Overview

If the Baroque was a heavy, dramatic opera about God and Kings, the Rococo was a light, flirty pop song about lovers and picnics. Emerging in France in the early 18th century (reign of Louis XV), it was the style of the aristocracy having fun. It moved away from the grandeur of Versailles to the intimate “salons” of Paris.

Core Idea

The core idea is Pleasure. Art doesn’t have to teach a lesson or scare you. It can just be delightful. Rococo is about pastel colors (pink, baby blue), soft light, and frivolous subjects (swinging in a garden, stealing a kiss).
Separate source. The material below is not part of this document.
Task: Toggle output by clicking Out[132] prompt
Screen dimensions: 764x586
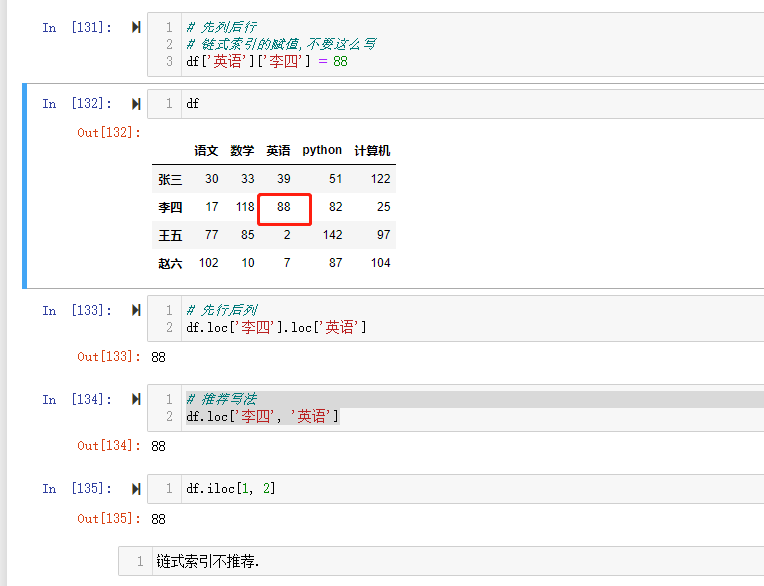Action: click(109, 132)
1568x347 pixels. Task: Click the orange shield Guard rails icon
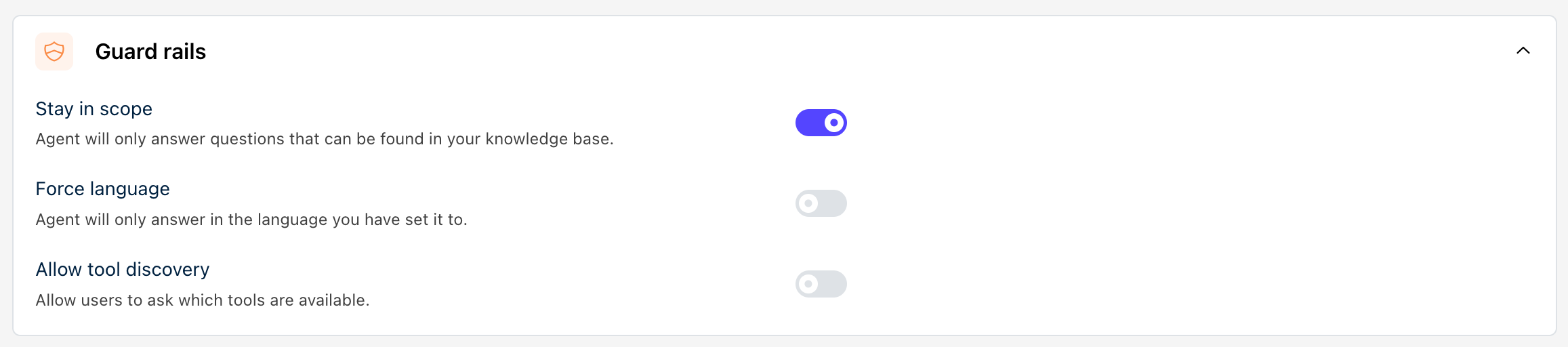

It is the art of the “Fête Galante” (elegant party).

Formal Definition

A style of 18th-century French art and interior design. The name comes from rocaille (shellwork) + barocco. It is characterized by lightness, elegance, and an exuberant use of curving natural forms in ornamentation.

Intuition

Think of a wedding cake. White frosting, sugar flowers, gold leaf, swirls. It is sweet, airy, and purely decorative. That is a Rococo room. It is designed to make you feel lighthearted and witty.

Examples

  • Jean-Honoré Fragonard, The Swing (1767): The ultimate Rococo painting. A girl in a pink dress swings high in a lush garden, kicking off her shoe. Her lover is hiding in the bushes, looking up her skirt. It is naughty, frothy, and beautifully painted.
  • Antoine Watteau: The inventor of the Fête Galante. He painted aristocrats lounging in parks. But unlike Fragonard, his paintings have a touch of sadness (melancholy)—a sense that the party will end soon.
  • François Boucher: Painted myths of Venus and Diana, but they looked like French mistresses. He famously said nature was “too green and badly lit.”

Common Misconceptions

  • It’s shallow: Yes, it is. But that was the point. It was a reaction against the heavy seriousness of the previous age. It celebrated the artificial and the refined.
  • It’s feminine: It was often dismissed as “feminine” (pejoratively) because of the pastels and curves. But it was a powerful cultural force that shaped the Enlightenment salon culture where philosophy was discussed.
  • Chinoiserie: The Rococo craze for Chinese goods (porcelain, lacquer). They didn’t care about authentic Chinese culture; they just loved the exotic look and incorporated dragons and pagodas into their designs.
  • The Salon: The intellectual gatherings hosted by women (salonnières) where Rococo art was displayed and revolutionary ideas were debated.

Applications

  • Interior Design: Rococo is primarily an interior style. It is about mirrors, chandeliers, and furniture.
  • Fashion: The elaborate wigs, corsets, and silk dresses of Marie Antoinette are the wearable version of Rococo.

Criticism / Limitations

  • Decadence: It became the symbol of the corrupt, out-of-touch aristocracy. When the French Revolution came (1789), they chopped off the heads of the Rococo patrons. The style was replaced by the stern, moral Neoclassicism.

Further Reading

  • Kimball, Fiske. The Creation of the Rococo. 1943.
  • Levey, Michael. Rococo to Revolution. 1966.
  • Goncourt, Edmond and Jules. French Eighteenth-Century Painters. 1860.